In fact, it's this blend of emerging eastern culture and the wilder pioneer culture (each personified by one of Laura's parents) that makes the whole series so fascinating. There is a constant trend toward greater civilization, and that is the way that Ma always pulls the family, but there are many setbacks along the way as Pa changes his mind, the family loses prosperity, or the weather interferes. (The most surprising, though the most temporary, setback is in The Long Winter, which sees the Ingalls family, though settled in a town with a railroad, cut off from all civilization and reduced to lower standards of living than ever before by unremitting blizzards.)
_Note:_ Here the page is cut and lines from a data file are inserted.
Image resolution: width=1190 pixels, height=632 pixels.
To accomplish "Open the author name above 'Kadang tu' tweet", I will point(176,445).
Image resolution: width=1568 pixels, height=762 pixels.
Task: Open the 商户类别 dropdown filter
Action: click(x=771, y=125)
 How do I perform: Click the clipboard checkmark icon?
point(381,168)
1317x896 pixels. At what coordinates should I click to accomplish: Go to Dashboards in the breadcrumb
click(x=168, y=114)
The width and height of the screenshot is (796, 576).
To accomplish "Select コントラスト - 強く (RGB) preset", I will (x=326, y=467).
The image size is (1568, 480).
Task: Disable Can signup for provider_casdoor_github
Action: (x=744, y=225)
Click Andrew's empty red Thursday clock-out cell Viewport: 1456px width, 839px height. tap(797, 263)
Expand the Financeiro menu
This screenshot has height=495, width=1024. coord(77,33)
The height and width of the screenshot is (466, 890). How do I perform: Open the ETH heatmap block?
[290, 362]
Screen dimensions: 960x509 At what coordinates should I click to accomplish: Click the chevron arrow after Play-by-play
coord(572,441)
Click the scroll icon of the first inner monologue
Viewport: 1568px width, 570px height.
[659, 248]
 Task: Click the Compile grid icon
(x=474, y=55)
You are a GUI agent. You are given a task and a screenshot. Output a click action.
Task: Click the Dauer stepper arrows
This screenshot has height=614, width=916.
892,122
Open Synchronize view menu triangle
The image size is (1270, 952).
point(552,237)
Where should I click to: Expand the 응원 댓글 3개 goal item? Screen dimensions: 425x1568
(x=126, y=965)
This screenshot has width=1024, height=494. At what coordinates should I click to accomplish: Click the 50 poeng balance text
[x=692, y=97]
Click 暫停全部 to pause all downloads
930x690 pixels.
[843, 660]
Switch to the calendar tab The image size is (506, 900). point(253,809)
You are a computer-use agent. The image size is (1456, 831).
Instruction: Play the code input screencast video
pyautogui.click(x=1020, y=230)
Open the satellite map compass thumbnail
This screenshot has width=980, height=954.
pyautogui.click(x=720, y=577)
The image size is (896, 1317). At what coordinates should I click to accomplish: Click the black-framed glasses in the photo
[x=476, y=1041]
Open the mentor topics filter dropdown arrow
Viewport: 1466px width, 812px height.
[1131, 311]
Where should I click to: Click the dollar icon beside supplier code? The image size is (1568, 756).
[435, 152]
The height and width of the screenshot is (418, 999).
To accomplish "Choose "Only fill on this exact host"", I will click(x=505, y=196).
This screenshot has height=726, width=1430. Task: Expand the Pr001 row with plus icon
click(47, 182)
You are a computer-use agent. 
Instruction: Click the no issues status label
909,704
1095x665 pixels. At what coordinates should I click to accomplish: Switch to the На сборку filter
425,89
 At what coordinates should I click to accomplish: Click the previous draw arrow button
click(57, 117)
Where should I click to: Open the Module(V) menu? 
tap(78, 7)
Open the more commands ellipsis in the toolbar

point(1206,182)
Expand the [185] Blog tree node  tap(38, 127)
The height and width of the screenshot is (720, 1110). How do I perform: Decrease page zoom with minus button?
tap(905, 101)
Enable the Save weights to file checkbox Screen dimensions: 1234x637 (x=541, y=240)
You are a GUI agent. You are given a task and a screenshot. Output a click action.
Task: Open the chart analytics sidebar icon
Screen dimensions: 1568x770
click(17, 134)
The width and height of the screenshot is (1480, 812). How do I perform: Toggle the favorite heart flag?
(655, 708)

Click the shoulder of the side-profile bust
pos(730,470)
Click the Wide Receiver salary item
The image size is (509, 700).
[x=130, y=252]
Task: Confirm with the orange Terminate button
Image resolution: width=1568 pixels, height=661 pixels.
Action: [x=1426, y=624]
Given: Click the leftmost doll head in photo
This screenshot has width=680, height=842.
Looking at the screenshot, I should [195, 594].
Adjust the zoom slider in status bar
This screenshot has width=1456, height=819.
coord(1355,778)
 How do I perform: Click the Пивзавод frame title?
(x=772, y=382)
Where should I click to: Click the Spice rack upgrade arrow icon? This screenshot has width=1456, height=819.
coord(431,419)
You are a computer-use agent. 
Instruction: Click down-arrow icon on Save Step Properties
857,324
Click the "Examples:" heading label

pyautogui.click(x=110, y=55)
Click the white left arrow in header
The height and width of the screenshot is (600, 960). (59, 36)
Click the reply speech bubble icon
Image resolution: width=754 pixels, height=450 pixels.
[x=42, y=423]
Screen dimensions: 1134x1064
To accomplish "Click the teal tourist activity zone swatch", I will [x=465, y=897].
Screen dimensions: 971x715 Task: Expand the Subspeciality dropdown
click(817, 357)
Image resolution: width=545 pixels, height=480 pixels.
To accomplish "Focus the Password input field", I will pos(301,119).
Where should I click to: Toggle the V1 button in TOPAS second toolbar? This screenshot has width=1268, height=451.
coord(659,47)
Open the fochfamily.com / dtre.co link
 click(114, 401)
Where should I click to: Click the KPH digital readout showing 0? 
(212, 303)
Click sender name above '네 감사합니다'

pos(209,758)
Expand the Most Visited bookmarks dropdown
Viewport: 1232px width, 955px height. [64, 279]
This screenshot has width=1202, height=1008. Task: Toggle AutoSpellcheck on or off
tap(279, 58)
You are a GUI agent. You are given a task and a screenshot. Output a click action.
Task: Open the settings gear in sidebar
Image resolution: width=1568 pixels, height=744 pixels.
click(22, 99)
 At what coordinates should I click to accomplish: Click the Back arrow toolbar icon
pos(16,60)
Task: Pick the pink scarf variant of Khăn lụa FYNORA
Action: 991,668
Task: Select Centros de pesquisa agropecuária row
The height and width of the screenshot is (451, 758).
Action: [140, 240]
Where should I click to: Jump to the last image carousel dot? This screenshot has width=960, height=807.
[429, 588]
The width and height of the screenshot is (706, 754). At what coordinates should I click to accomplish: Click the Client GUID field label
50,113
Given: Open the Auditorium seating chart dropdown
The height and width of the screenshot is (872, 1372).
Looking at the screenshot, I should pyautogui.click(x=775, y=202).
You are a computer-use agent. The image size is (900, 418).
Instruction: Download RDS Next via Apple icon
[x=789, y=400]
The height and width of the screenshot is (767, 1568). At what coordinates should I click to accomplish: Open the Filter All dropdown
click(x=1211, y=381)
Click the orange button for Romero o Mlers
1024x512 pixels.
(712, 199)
Silver Lake is also transitional in that it sets the stage for Laura's adult life. She begins to ponder (with dread and eventual acceptance) the vocation as teacher that she will pursue in the following volumes. And I think the book also invites, very quietly, speculation about her eventual marriage. West and east seem to vie for her allegiance when she learns of the marriage of a 14-year-old friend of her cousin; she and Lena sing lots of romantic songs as they milk cows, and they discuss the idea of early marriage, raising the possibility that Laura and Lena might both end up as very young pioneer brides. But Ma again pulls Laura back into what feels like eastern sanity; we hear no more of Lena and her half-wild lifestyle. But by the end of the book a glimpse of Almonzo—and his horses—whispers of Laura's eventual marriage, three books later, that will take place at the much more civilized age of 19.
Altogether, Silver Lake strikes me as a wondrously rich book that maintains the threads of all earlier books while introducing some dazzling new threads. And it might be my favorite in the whole series—except I think that about every book I reread with my children. (I will have to content myself by declaring the whole Little House series my favorite series.)
* Here I exclude Farmer Boy from the set of earlier volumes, since it doesn't tell Laura's story. I always exclude The First Four Years from the later volumes, since it is so very inferior to the others: unrevised, posthumously published, and never meant, in the state it was left in, to be part of the series.